パソコンの価値を生徒自身が見極める
それでは、教科指導にパソコンを導入することの効果を、同校の教師はどう考えているのだろうか。
「もちろんパソコンを使ったから成績が急に伸びるということはありません。パソコンはあくまでもツールなのですから。しかし、情報収集能力は確実に上がっています。また、レポートなどはパソコンでまとめることで、手書きよりも早く仕上がります。その分、発表する時間を多く設けることができるようになりました。結果的に、プレゼンテーション能力の向上にも役立っているのではないでしょうか」(野村先生)
さらに、もう一つ特筆すべきなのは、パソコン活用を通して、生徒がパソコンを使うシーンと使わないシーンを自分たちで区別できるようになったということだ。
「パソコンを使うスキルが十分あるのに、レポートや課題をわざわざ手書きで書いてくる生徒もいるんですよ。生徒は、パソコンでの表現方法には限界があり、手書きの方が自分の個性を表現できる場合もあると分かっているのですね。文章はパソコンで入力して、イラストは手書きにするなど、どんなツールを使えばより効果的かを各自が考え、いろいろ工夫するようになりましたね」(早川先生)

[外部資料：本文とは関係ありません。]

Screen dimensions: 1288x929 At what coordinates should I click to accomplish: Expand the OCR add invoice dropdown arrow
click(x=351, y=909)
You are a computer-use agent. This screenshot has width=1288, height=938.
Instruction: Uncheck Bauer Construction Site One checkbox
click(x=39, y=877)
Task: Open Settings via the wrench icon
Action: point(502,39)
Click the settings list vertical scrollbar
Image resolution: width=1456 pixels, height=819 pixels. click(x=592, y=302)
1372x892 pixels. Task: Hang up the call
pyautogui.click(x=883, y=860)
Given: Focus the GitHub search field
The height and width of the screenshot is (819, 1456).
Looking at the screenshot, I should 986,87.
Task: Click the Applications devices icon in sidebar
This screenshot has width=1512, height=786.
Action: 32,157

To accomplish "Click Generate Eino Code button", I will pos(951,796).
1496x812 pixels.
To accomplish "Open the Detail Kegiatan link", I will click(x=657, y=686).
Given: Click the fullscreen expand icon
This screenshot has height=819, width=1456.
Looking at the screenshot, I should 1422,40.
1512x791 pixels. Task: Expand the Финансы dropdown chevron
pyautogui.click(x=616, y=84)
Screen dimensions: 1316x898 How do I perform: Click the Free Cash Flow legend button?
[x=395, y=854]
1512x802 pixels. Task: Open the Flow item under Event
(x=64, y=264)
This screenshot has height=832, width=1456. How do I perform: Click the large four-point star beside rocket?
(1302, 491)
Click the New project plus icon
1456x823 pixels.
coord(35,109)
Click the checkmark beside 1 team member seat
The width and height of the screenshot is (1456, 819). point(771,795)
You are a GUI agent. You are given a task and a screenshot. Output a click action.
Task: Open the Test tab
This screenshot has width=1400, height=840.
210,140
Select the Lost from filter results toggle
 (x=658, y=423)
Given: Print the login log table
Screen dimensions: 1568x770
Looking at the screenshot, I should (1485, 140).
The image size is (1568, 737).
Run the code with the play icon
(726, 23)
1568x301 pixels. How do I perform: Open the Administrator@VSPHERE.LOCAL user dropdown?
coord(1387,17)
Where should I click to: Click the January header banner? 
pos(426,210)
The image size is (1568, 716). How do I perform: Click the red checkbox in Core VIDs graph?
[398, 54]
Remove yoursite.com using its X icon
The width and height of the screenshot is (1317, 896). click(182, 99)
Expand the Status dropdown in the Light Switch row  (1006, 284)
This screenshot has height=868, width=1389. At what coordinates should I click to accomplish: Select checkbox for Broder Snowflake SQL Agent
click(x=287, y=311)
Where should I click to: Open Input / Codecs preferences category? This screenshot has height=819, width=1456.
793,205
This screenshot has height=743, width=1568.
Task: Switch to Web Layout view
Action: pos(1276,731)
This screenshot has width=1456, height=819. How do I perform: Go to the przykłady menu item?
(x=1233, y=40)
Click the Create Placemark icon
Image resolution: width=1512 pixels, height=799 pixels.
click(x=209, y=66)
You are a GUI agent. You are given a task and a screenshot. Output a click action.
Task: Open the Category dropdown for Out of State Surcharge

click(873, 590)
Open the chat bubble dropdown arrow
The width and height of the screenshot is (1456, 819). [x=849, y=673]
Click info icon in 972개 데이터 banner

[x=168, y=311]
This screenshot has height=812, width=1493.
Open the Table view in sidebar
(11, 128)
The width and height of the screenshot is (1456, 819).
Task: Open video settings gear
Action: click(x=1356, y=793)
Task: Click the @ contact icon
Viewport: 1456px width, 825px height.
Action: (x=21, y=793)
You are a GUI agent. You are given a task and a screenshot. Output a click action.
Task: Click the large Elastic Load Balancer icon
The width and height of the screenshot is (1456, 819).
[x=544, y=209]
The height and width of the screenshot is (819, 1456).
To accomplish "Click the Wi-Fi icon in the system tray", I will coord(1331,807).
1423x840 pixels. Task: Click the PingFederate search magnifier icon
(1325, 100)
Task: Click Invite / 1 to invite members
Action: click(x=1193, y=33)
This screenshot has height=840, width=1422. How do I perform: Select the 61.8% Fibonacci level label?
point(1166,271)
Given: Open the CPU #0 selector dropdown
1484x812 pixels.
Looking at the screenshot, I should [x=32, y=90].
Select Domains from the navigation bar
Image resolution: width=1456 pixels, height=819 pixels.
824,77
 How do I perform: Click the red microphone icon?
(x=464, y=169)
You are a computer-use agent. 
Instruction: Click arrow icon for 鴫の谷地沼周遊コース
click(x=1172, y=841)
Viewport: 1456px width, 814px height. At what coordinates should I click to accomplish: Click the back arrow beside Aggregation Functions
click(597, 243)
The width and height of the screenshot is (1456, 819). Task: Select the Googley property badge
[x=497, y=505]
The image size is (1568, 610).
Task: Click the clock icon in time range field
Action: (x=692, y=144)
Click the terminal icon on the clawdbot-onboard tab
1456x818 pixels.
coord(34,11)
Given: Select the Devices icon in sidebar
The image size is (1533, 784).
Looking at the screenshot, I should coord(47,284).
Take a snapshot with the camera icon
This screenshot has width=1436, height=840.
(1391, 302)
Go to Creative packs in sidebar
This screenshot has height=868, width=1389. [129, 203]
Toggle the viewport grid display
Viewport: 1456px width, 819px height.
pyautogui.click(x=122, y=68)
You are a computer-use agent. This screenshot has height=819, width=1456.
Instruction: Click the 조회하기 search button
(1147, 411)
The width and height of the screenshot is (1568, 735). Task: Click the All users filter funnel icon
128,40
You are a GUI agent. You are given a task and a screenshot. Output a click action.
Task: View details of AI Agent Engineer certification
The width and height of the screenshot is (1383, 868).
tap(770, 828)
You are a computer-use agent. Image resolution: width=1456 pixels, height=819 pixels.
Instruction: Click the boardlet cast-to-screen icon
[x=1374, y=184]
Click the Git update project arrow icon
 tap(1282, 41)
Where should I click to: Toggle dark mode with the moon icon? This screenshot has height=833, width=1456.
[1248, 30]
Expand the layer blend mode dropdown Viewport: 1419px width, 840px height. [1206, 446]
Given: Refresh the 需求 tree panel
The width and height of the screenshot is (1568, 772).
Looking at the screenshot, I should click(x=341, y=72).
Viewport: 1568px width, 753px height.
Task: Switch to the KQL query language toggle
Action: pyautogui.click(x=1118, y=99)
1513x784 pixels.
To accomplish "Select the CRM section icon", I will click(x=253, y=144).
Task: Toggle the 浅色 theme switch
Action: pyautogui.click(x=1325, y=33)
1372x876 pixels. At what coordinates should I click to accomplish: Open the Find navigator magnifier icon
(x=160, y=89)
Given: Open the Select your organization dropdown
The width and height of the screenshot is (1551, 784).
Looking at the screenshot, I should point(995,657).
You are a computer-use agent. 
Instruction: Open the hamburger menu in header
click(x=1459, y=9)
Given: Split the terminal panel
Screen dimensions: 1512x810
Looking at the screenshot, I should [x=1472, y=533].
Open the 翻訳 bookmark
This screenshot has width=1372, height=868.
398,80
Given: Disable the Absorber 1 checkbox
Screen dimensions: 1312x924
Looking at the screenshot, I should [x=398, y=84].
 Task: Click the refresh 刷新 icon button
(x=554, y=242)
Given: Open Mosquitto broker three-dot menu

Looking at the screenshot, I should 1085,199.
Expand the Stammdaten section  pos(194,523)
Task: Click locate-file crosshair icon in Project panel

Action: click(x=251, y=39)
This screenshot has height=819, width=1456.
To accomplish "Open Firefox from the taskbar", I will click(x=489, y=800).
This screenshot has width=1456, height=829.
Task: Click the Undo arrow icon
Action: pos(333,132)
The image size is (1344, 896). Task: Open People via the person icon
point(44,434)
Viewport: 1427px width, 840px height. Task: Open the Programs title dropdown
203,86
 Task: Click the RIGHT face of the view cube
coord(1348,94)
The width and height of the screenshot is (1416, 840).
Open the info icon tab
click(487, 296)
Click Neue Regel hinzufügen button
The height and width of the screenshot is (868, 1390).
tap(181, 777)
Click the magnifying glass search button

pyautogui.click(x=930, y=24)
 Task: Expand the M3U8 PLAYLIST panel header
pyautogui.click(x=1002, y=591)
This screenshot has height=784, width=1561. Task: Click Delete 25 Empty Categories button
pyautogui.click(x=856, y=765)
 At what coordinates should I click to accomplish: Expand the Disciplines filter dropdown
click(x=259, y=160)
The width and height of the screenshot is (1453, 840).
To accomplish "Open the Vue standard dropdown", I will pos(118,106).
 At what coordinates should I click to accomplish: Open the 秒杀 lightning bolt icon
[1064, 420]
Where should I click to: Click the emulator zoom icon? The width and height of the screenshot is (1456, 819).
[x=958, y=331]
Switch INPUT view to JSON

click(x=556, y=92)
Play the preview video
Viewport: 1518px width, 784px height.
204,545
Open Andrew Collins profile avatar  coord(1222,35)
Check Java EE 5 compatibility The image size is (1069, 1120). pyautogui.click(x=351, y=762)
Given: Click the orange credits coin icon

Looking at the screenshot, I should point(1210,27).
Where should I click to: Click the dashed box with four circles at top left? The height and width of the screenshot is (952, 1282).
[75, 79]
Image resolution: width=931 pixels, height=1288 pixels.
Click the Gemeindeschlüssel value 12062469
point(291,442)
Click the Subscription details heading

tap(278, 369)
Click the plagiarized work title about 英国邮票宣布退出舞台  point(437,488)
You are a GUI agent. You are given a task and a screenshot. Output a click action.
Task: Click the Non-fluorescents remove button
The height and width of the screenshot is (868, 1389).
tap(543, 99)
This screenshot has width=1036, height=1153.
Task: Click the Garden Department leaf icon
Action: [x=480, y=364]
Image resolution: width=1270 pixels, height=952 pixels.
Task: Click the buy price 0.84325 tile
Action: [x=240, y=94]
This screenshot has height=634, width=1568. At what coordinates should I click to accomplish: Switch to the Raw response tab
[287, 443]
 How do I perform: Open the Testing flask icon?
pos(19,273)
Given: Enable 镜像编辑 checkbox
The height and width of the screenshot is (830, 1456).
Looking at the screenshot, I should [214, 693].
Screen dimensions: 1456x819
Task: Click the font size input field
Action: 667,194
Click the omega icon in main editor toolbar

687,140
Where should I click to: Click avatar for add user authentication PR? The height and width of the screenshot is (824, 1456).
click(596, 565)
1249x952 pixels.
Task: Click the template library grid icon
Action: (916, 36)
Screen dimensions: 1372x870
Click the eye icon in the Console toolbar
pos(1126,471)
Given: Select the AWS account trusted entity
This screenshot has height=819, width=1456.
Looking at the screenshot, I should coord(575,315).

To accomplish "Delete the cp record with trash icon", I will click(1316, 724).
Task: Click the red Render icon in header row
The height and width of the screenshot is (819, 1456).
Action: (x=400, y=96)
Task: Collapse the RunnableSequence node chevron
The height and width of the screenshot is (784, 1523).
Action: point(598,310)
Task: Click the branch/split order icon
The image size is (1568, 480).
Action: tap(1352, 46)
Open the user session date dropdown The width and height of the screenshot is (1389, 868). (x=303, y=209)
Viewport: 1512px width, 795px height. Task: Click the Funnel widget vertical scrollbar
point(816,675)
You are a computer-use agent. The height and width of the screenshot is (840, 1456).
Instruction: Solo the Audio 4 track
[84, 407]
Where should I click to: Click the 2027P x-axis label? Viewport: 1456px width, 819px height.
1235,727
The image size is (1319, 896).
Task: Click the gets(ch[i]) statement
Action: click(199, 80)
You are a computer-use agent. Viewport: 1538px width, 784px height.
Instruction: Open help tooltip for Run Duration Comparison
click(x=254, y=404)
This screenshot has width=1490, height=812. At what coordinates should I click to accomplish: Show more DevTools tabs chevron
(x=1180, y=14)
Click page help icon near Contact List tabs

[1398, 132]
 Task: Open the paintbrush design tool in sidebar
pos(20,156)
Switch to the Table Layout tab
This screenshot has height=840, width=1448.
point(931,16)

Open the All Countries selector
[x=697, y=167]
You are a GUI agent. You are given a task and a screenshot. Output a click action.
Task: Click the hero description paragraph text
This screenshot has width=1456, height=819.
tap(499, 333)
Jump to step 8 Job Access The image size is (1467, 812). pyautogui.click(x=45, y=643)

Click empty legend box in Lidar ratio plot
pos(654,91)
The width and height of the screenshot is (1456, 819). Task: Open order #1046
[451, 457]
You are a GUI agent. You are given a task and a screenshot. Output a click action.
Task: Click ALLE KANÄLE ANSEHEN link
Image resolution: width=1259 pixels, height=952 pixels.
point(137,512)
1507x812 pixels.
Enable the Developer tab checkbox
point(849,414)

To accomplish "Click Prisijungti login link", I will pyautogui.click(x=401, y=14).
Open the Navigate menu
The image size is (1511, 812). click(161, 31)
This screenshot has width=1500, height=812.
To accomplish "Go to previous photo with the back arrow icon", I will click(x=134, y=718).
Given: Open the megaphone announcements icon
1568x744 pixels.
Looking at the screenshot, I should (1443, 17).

また、パソコン活用によってコミュニケーション能力も向上した。
「生徒たちは、HPやテーマ学習の資料を探すために、インターネットなどを通して、学校外の様々な方とやりとりをしています。理科では、生徒がレポートに掲載する写真を、研究所から何枚も借りてきていました。また、国語では、著名な大学教授にメールでアドバイスをしていただくということがありました。メールの書き方や著作権についての知識は教えますが、あとは、生徒が自主的に取り組みます」(早川先生)
コミュニケーション能力を高める総合学習
同校では、教科指導でのパソコン活用の他にも、様々なIT活用の取り組みを行っている。その中の一つは、「シンククエスト@ジャパン」という、全国規模で行われる中高生のHPコンテストへの参加だ。
このコンテストでは、中高生がチームをつくり、自分たちの役に立つような教材Webを作成する。テーマは、生徒が自分の興味に沿って選択するのだが、「梶井基次郎の『檸檬』研究」「ROBOT OF STRUCTURE」「介護保険について」「星座について」など多岐に渡っている。'01年は、中学2年生が中心となって参加し、2チームが金賞、銀賞を受賞した。